[Opening Raw data section]
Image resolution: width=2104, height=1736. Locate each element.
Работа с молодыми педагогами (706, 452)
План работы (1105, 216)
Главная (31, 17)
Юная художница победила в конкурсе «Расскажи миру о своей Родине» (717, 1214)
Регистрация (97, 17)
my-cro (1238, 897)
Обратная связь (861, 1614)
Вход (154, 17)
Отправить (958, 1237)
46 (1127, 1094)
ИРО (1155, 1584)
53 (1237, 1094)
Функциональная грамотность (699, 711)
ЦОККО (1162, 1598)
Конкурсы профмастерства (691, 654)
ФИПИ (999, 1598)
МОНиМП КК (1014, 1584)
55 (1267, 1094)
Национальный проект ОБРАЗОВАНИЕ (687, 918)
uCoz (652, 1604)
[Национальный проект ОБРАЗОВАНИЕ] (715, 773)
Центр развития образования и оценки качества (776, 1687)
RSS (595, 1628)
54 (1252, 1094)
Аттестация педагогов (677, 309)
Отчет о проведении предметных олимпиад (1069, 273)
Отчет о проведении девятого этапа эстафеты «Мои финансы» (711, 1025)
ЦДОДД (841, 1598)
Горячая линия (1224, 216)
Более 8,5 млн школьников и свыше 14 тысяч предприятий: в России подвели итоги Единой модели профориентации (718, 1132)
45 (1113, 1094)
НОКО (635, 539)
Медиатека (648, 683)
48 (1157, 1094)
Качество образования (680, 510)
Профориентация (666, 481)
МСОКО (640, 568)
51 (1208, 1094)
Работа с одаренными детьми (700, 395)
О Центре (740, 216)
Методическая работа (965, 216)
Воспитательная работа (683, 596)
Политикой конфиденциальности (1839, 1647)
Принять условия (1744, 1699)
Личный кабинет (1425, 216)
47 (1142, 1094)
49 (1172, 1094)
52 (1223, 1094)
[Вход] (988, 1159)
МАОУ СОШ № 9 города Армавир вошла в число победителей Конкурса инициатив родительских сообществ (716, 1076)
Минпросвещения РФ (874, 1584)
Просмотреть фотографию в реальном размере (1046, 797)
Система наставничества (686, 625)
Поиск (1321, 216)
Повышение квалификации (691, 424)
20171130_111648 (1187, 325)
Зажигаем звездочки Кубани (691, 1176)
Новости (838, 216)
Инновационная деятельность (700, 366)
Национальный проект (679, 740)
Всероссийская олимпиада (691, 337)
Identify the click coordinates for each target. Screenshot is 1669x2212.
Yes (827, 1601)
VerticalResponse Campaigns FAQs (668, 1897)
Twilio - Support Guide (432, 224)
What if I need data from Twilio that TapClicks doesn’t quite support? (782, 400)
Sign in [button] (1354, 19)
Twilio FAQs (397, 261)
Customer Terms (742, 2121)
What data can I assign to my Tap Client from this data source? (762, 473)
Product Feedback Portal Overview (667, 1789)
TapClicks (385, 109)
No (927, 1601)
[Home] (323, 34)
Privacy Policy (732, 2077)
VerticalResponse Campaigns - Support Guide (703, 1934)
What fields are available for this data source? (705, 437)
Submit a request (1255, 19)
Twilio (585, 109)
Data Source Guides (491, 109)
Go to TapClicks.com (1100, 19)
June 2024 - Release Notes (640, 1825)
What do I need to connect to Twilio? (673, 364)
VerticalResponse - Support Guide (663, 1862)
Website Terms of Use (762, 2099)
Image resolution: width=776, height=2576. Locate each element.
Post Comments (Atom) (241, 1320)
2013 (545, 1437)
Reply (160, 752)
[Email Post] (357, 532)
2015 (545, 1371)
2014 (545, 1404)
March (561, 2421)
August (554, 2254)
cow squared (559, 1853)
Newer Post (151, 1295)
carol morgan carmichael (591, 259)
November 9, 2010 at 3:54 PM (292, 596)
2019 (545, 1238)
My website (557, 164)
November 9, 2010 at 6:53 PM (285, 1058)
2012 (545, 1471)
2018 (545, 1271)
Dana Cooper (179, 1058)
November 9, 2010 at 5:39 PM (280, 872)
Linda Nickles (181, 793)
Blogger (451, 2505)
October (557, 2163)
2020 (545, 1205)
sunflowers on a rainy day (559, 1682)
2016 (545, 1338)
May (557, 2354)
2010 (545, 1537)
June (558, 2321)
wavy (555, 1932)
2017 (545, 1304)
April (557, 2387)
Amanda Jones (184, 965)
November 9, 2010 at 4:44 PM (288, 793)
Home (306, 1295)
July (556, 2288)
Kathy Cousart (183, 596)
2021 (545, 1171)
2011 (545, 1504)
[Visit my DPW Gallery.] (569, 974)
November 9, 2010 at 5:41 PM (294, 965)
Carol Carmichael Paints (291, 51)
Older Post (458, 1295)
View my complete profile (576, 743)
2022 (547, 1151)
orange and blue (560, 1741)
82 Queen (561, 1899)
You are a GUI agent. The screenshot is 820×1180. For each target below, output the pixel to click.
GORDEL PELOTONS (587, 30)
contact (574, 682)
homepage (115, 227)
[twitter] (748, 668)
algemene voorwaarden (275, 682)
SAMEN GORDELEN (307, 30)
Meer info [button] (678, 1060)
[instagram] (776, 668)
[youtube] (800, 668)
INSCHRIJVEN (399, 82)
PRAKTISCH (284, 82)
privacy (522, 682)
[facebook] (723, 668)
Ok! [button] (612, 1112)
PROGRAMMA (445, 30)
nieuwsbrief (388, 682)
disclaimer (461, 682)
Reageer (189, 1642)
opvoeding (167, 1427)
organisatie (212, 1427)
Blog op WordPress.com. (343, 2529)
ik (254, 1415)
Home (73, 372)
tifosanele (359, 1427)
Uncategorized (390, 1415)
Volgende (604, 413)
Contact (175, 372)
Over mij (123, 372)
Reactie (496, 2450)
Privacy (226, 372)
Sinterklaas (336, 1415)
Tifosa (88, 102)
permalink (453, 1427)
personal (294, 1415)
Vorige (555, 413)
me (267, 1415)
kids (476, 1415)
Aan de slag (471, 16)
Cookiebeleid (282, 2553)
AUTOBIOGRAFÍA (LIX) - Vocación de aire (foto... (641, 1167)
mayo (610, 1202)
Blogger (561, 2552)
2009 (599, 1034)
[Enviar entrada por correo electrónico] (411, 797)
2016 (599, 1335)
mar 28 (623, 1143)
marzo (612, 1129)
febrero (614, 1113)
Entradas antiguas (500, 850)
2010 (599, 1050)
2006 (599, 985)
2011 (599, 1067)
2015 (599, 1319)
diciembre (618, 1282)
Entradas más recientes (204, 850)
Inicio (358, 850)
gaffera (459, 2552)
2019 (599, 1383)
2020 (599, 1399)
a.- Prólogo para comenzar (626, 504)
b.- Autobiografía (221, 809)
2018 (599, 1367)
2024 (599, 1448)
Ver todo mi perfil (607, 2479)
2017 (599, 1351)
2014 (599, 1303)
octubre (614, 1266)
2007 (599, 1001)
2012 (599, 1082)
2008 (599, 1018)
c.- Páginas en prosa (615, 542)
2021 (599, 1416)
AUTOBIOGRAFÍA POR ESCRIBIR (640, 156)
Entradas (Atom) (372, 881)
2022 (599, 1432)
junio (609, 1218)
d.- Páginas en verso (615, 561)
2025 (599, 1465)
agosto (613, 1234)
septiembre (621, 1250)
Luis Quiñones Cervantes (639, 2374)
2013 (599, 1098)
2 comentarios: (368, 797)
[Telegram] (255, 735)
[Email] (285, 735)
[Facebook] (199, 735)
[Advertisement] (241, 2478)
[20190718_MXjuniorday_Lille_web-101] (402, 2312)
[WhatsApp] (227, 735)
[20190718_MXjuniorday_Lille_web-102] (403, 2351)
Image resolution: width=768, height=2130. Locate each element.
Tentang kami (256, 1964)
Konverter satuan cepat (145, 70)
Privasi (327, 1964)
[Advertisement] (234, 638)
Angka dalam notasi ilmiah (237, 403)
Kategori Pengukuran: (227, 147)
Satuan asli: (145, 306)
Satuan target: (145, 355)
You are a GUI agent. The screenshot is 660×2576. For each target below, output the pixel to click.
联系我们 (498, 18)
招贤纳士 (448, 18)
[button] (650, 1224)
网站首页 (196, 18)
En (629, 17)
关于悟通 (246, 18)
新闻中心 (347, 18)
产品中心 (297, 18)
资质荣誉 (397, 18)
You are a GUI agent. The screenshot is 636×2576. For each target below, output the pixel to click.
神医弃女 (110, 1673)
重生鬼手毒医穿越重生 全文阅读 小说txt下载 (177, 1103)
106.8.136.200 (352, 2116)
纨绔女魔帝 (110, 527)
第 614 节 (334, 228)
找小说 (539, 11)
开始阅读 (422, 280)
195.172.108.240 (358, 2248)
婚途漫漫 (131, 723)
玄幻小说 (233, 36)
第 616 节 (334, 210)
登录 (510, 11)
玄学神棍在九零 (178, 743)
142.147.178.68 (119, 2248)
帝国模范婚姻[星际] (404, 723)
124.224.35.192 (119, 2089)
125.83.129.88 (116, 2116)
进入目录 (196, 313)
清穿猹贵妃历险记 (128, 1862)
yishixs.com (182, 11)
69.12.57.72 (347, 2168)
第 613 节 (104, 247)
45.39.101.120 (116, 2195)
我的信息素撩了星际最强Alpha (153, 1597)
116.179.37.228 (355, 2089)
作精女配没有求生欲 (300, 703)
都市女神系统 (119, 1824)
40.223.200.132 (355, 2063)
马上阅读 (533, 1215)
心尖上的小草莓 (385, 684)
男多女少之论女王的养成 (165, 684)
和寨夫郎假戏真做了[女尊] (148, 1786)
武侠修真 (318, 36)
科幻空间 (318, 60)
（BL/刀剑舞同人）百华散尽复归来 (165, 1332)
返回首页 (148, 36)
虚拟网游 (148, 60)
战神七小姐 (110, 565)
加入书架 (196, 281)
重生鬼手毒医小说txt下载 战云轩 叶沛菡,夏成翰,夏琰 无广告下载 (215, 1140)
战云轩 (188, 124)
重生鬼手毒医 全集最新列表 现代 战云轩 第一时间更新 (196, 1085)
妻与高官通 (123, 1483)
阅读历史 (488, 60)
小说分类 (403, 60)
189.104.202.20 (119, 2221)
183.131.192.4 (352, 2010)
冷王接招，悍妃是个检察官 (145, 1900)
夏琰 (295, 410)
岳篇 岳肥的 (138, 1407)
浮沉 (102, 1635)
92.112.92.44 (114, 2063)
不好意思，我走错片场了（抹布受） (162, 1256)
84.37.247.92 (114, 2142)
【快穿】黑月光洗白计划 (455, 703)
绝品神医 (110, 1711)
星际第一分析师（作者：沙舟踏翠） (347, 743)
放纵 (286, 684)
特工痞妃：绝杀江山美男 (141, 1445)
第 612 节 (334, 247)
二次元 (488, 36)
[Closing Raw data section]
=== Exercise aim ===
The span to print begins at the line containing "马上阅读 (533, 1215)" and ends at the final line of the entries; print it exactly and print nothing else.

=== Response area ===
马上阅读 (533, 1215)
心尖上的小草莓 (385, 684)
男多女少之论女王的养成 (165, 684)
和寨夫郎假戏真做了[女尊] (148, 1786)
武侠修真 (318, 36)
科幻空间 (318, 60)
（BL/刀剑舞同人）百华散尽复归来 (165, 1332)
返回首页 (148, 36)
虚拟网游 (148, 60)
战神七小姐 (110, 565)
加入书架 (196, 281)
重生鬼手毒医小说txt下载 战云轩 叶沛菡,夏成翰,夏琰 无广告下载 (215, 1140)
战云轩 (188, 124)
重生鬼手毒医 全集最新列表 现代 战云轩 第一时间更新 (196, 1085)
妻与高官通 (123, 1483)
阅读历史 (488, 60)
小说分类 (403, 60)
189.104.202.20 (119, 2221)
183.131.192.4 (352, 2010)
冷王接招，悍妃是个检察官 (145, 1900)
夏琰 (295, 410)
岳篇 岳肥的 (138, 1407)
浮沉 (102, 1635)
92.112.92.44 (114, 2063)
不好意思，我走错片场了（抹布受） (162, 1256)
84.37.247.92 (114, 2142)
【快穿】黑月光洗白计划 (455, 703)
绝品神医 (110, 1711)
星际第一分析师（作者：沙舟踏翠） (347, 743)
放纵 (286, 684)
特工痞妃：绝杀江山美男 (141, 1445)
第 612 节 (334, 247)
二次元 (488, 36)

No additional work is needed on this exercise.